TRY IT: In the entries that follow, the line with "[Read more about Existent europan] (156, 608)" opens the range and the line with "[検索] (1441, 301)" closes it; repeat that range exactly, both lines included.
(Beginning of SUPPLIED ENTRIES)
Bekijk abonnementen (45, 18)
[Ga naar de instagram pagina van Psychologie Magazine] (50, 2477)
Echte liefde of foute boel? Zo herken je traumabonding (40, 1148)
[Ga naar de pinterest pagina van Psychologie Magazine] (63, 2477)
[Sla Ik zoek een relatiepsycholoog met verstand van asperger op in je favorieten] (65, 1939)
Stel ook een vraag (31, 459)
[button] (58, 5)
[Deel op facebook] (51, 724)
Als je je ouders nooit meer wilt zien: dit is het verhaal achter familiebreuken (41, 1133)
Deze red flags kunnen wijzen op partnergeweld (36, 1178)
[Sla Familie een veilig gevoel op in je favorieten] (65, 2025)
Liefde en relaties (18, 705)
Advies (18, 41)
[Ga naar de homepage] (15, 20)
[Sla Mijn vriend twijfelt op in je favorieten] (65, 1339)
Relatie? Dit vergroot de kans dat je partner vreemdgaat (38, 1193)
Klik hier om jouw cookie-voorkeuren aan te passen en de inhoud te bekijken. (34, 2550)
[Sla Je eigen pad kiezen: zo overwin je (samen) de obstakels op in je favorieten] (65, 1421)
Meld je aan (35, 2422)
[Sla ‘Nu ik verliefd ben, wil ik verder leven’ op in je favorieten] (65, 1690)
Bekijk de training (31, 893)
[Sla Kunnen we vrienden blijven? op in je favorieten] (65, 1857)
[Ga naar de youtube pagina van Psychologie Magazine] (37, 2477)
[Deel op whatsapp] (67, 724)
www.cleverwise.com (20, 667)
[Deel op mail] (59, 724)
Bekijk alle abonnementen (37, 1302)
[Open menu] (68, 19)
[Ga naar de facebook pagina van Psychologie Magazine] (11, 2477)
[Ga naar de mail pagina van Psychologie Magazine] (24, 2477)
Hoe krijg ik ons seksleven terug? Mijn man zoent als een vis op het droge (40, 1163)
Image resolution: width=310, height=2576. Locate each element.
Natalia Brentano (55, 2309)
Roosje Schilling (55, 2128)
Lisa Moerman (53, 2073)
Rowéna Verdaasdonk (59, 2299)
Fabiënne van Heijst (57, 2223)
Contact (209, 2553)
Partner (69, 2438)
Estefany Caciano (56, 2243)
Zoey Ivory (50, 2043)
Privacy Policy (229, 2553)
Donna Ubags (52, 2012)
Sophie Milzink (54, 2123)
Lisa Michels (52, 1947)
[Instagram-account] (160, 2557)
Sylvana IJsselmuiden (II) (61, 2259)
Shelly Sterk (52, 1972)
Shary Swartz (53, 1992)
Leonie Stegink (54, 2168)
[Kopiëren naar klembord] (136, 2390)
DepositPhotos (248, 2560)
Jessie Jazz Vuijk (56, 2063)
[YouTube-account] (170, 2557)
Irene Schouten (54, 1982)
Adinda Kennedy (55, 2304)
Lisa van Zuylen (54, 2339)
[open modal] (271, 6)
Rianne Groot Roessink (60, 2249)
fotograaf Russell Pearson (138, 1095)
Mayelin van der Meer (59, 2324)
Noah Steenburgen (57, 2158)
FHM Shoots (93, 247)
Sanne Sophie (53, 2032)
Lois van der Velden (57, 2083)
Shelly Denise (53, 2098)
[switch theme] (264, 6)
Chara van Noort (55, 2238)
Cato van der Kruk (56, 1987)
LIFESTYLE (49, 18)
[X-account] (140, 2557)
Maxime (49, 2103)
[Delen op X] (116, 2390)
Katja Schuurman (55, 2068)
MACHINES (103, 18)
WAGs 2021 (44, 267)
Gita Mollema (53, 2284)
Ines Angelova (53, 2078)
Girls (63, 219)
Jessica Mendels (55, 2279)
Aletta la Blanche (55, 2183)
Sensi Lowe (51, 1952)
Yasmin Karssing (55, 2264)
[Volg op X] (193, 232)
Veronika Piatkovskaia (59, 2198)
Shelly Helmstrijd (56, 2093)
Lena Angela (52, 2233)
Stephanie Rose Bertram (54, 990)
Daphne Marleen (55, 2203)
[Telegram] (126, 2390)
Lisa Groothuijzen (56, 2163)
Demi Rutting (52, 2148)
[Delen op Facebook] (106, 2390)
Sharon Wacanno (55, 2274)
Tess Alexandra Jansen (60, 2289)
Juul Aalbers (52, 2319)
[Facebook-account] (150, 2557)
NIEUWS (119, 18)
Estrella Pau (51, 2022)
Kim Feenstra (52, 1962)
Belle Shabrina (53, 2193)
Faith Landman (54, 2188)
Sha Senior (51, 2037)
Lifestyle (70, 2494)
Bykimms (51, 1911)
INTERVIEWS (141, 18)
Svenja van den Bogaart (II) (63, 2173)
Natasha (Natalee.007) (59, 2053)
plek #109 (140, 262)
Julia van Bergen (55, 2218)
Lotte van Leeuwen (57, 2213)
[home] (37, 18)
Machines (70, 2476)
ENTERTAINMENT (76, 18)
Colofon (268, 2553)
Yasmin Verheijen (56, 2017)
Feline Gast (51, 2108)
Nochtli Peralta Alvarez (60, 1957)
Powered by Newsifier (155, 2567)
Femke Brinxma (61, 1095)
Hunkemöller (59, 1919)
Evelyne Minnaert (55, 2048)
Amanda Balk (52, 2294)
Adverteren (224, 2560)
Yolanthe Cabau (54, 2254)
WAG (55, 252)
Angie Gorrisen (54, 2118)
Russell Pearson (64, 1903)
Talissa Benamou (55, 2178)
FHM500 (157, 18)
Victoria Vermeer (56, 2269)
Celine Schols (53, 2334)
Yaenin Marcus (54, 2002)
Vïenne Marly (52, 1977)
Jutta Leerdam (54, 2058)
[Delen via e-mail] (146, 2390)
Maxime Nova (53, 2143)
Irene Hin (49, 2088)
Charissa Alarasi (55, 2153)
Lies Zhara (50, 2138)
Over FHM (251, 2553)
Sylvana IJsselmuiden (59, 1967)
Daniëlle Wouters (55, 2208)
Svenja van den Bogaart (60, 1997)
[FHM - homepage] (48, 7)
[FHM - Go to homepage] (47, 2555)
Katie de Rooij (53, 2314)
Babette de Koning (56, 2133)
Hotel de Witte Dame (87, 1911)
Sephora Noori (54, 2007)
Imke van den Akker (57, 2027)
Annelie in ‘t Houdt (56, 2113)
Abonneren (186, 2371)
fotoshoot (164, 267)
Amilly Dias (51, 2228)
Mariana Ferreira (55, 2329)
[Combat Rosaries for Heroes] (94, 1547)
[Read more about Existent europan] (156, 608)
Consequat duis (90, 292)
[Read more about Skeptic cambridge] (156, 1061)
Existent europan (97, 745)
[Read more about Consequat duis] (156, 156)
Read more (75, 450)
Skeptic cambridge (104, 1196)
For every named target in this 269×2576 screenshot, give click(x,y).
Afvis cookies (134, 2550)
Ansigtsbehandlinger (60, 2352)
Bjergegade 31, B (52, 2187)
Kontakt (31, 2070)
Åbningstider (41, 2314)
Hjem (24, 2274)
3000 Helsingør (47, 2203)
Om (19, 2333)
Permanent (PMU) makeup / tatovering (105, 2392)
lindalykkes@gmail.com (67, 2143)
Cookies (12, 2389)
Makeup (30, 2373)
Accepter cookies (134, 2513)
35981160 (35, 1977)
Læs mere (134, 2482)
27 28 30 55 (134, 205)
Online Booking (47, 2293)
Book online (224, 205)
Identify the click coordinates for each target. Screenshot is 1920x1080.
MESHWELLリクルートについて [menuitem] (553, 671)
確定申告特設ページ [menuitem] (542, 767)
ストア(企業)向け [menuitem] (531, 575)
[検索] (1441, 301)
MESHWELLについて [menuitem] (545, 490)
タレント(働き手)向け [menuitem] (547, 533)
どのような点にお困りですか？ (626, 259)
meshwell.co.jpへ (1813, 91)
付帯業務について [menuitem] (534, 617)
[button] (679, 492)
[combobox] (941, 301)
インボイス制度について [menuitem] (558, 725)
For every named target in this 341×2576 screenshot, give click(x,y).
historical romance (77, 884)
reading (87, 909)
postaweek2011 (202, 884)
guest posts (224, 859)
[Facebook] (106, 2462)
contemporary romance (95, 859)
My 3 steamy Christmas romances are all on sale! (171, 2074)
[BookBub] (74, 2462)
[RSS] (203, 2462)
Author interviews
(End of SUPPLIED ENTRIES)
WRITTEN ANSWER:
[Read more about Existent europan] (156, 608)
Consequat duis (90, 292)
[Read more about Skeptic cambridge] (156, 1061)
Existent europan (97, 745)
[Read more about Consequat duis] (156, 156)
Read more (75, 450)
Skeptic cambridge (104, 1196)
For every named target in this 269×2576 screenshot, give click(x,y).
Afvis cookies (134, 2550)
Ansigtsbehandlinger (60, 2352)
Bjergegade 31, B (52, 2187)
Kontakt (31, 2070)
Åbningstider (41, 2314)
Hjem (24, 2274)
3000 Helsingør (47, 2203)
Om (19, 2333)
Permanent (PMU) makeup / tatovering (105, 2392)
lindalykkes@gmail.com (67, 2143)
Cookies (12, 2389)
Makeup (30, 2373)
Accepter cookies (134, 2513)
35981160 (35, 1977)
Læs mere (134, 2482)
27 28 30 55 (134, 205)
Online Booking (47, 2293)
Book online (224, 205)
Identify the click coordinates for each target. Screenshot is 1920x1080.
MESHWELLリクルートについて [menuitem] (553, 671)
確定申告特設ページ [menuitem] (542, 767)
ストア(企業)向け [menuitem] (531, 575)
[検索] (1441, 301)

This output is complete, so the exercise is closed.